* PROBLEM REQUIREMENTS
Each record beneath this line should be returned exactly as it is.

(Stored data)
• • •
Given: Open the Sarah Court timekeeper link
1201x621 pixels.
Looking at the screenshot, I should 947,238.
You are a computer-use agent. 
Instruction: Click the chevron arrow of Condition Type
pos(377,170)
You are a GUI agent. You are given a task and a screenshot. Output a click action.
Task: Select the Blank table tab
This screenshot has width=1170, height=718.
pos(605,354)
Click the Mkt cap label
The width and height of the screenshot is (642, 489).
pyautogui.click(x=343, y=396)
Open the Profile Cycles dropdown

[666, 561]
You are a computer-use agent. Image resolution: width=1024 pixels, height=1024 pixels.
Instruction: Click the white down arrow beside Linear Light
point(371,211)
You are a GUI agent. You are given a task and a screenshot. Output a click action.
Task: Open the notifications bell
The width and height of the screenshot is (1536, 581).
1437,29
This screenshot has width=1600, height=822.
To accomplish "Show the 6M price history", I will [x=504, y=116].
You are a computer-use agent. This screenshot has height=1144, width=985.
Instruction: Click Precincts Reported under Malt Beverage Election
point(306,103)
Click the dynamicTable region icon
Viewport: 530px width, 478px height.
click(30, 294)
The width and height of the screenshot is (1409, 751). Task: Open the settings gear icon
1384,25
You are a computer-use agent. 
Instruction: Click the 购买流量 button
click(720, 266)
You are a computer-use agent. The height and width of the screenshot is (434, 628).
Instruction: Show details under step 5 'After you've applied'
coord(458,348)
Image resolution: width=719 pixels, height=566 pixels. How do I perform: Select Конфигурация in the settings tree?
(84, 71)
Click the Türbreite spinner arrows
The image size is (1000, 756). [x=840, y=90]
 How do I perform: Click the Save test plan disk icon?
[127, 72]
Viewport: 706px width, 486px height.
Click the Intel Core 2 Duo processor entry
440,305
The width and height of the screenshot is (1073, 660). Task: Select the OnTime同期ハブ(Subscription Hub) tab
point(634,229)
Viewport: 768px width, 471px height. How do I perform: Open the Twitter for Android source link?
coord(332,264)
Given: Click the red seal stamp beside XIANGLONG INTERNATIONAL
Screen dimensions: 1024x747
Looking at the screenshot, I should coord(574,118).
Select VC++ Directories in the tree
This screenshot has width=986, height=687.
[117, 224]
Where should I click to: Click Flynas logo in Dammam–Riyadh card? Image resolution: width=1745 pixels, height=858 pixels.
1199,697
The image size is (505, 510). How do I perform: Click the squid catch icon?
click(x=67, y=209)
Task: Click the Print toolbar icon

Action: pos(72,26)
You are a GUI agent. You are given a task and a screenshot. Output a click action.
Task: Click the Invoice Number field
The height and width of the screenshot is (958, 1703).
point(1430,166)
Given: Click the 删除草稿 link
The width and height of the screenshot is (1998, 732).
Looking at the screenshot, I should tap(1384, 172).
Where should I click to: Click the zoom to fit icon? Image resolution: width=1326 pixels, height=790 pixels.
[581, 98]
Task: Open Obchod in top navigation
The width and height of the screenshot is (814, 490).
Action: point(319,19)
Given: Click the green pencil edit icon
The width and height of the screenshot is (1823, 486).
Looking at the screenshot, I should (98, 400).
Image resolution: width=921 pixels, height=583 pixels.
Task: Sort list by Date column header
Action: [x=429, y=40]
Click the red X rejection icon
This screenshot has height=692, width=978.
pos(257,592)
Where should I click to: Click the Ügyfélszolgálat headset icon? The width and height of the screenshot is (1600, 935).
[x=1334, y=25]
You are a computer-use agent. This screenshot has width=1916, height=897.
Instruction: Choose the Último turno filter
• • •
* EXPECTED ANSWER
Given: Open the Sarah Court timekeeper link
1201x621 pixels.
Looking at the screenshot, I should 947,238.
You are a computer-use agent. 
Instruction: Click the chevron arrow of Condition Type
pos(377,170)
You are a GUI agent. You are given a task and a screenshot. Output a click action.
Task: Select the Blank table tab
This screenshot has width=1170, height=718.
pos(605,354)
Click the Mkt cap label
The width and height of the screenshot is (642, 489).
pyautogui.click(x=343, y=396)
Open the Profile Cycles dropdown

[666, 561]
You are a computer-use agent. Image resolution: width=1024 pixels, height=1024 pixels.
Instruction: Click the white down arrow beside Linear Light
point(371,211)
You are a GUI agent. You are given a task and a screenshot. Output a click action.
Task: Open the notifications bell
The width and height of the screenshot is (1536, 581).
1437,29
This screenshot has width=1600, height=822.
To accomplish "Show the 6M price history", I will [x=504, y=116].
You are a computer-use agent. This screenshot has height=1144, width=985.
Instruction: Click Precincts Reported under Malt Beverage Election
point(306,103)
Click the dynamicTable region icon
Viewport: 530px width, 478px height.
click(30, 294)
The width and height of the screenshot is (1409, 751). Task: Open the settings gear icon
1384,25
You are a computer-use agent. 
Instruction: Click the 购买流量 button
click(720, 266)
You are a computer-use agent. The height and width of the screenshot is (434, 628).
Instruction: Show details under step 5 'After you've applied'
coord(458,348)
Image resolution: width=719 pixels, height=566 pixels. How do I perform: Select Конфигурация in the settings tree?
(84, 71)
Click the Türbreite spinner arrows
The image size is (1000, 756). [x=840, y=90]
 How do I perform: Click the Save test plan disk icon?
[127, 72]
Viewport: 706px width, 486px height.
Click the Intel Core 2 Duo processor entry
440,305
The width and height of the screenshot is (1073, 660). Task: Select the OnTime同期ハブ(Subscription Hub) tab
point(634,229)
Viewport: 768px width, 471px height. How do I perform: Open the Twitter for Android source link?
coord(332,264)
Given: Click the red seal stamp beside XIANGLONG INTERNATIONAL
Screen dimensions: 1024x747
Looking at the screenshot, I should coord(574,118).
Select VC++ Directories in the tree
This screenshot has width=986, height=687.
[117, 224]
Where should I click to: Click Flynas logo in Dammam–Riyadh card? Image resolution: width=1745 pixels, height=858 pixels.
1199,697
The image size is (505, 510). How do I perform: Click the squid catch icon?
click(x=67, y=209)
Task: Click the Print toolbar icon

Action: pos(72,26)
You are a GUI agent. You are given a task and a screenshot. Output a click action.
Task: Click the Invoice Number field
The height and width of the screenshot is (958, 1703).
point(1430,166)
Given: Click the 删除草稿 link
The width and height of the screenshot is (1998, 732).
Looking at the screenshot, I should tap(1384, 172).
Where should I click to: Click the zoom to fit icon? Image resolution: width=1326 pixels, height=790 pixels.
[581, 98]
Task: Open Obchod in top navigation
The width and height of the screenshot is (814, 490).
Action: point(319,19)
Given: Click the green pencil edit icon
The width and height of the screenshot is (1823, 486).
Looking at the screenshot, I should (98, 400).
Image resolution: width=921 pixels, height=583 pixels.
Task: Sort list by Date column header
Action: [x=429, y=40]
Click the red X rejection icon
This screenshot has height=692, width=978.
pos(257,592)
Where should I click to: Click the Ügyfélszolgálat headset icon? The width and height of the screenshot is (1600, 935).
[x=1334, y=25]
You are a computer-use agent. This screenshot has width=1916, height=897.
Instruction: Choose the Último turno filter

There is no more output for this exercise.